Son nom est Bond, Philippe Bond

Sophie Durocher
Une autre semaine, un autre cas d’allégations d’inconduite sexuelle contre une personnalité publique.
À qui le tour ? Qui sera cloué au pilori la semaine prochaine ?
Une semaine, c’est un humoriste, l’autre, c’est une comédienne, et la semaine d’après, c’est un chanteur.
On a l’impression que le milieu artistique québécois fourmille de prédateurs.
Hier, c’est l’humoriste Philippe Bond qui a été visé par des allégations après une enquête de La Presse.
Je vais répéter ce que j’ai écrit chaque fois que des cas semblables font surface : ne faisons pas le procès d’individus sur la place publique.
Écoutez la chronique culturelle avec Marika Simard au micro d'Alexandre Moranville-Ouellet sur QUB radio :
TRIBUNAL POPULAIRE
Je suis abasourdie par les réactions que je lis après l’enquête de La Presse.
« La morale de cette histoire : Croyez toujours les victimes et surtout, respectez-les dans leurs choix de raconter leurs histoires ou de poursuivre leur agresseur ! », ai-je lu de la part d’un internaute qui affirme avoir été contacté récemment par certaines des femmes qui témoignaient dans La Presse.

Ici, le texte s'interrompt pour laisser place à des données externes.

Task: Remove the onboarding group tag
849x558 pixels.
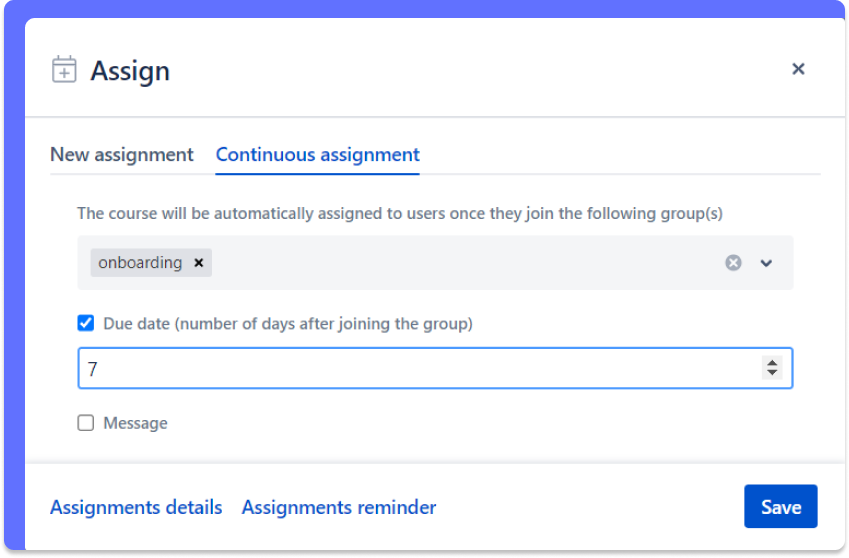Action: coord(198,263)
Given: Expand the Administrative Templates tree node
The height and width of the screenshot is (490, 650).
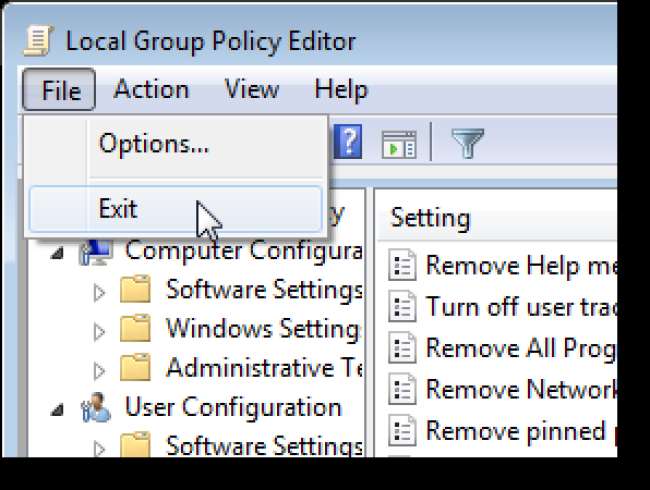Looking at the screenshot, I should point(99,369).
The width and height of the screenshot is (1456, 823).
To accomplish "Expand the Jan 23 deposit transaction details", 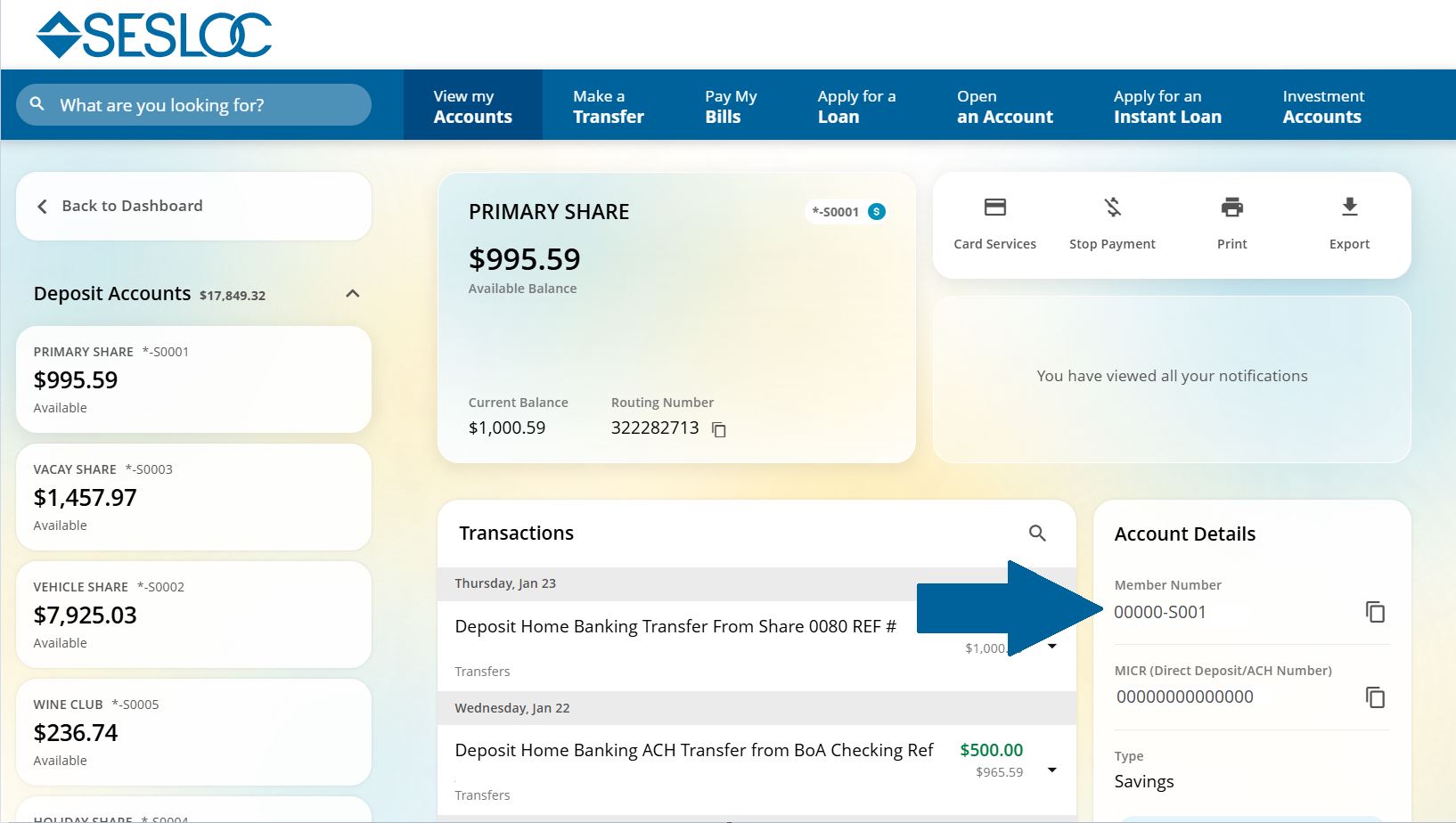I will pyautogui.click(x=1051, y=648).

Comment ça, on devrait toujours croire « les victimes » ? Plus besoin d’enquête policière, plus besoin d’interrogatoire, plus besoin de procès ? Et comment fait-on la distinction entre des vraies et des fausses victimes, dites-moi ?
Une autre question... Mon but n’est pas de culpabiliser les plaignantes, mais on peut légitimement se demander pourquoi elles n’ont pas aussitôt dénoncé Philippe Bond, dès que les faits allégués se seraient produits. Dénoncer à la police ou à l’entourage de Bond ou à ses employeurs. Je sais que certaines affirment avoir été mal reçues par les policiers, qui ne les auraient pas prises au sérieux. Mais les autres, qui ont gardé le silence, n’auraient-elles pas dû entamer des démarches, ne serait-ce que pour empêcher qu’il fasse d’autres victimes ?
Prenons le cas de Harvey Weinstein. C’est après deux enquêtes, une du New Yorker et du New York Times, que le producteur a connu la déchéance. Mais il a ensuite fallu que la justice se prononce. Tant que des faits n’ont pas subi le test d’une cour de justice, cela reste des allégations.
Une autre chose me chicote. J’ai vu passer le message du producteur Guillaume Lespérance qui affirmait hier : « Ça fait PLUSIEURS années que je refuse d’avoir Philippe Bond sur mes productions. L’article de ce matin explique cette décision ».
Comme me l’a écrit un ami avocat : « Ce qui m’interpelle, c’est ce “on le savait, mais...” Les gens qui “savent” peuvent aussi parler et éviter d’autres victimes. »
Je me mets à la place du citoyen ordinaire qui lit de tels gazouillis et se dit : coudonc, tout le monde savait et se taisait, c’est l’omertà dans le milieu artistique ?
En terminant, un mot sur Thomas Levac, cet humoriste qui a récemment accusé Bond de viol dans un balado. Ce n’est pas parce qu’aujourd’hui une enquête journalistique dévastatrice pointe Bond du doigt que ça justifie les propos de Levac. Je vois beaucoup circuler de messages félicitant Levac, le saluant comme un héros.
Dans un état de droit, personne ne peut impunément diffuser des accusations aussi graves.
LA PROCHAINE ÉTAPE
Bravo aux femmes qui se sont confiées à La Presse. Je les trouve courageuses et fortes. Maintenant, il faut aller plus loin, et porter leurs voix devant la justice.
Pour que celui qui les aurait agressées ne puisse pas dire que « ce ne sont que des allégations ».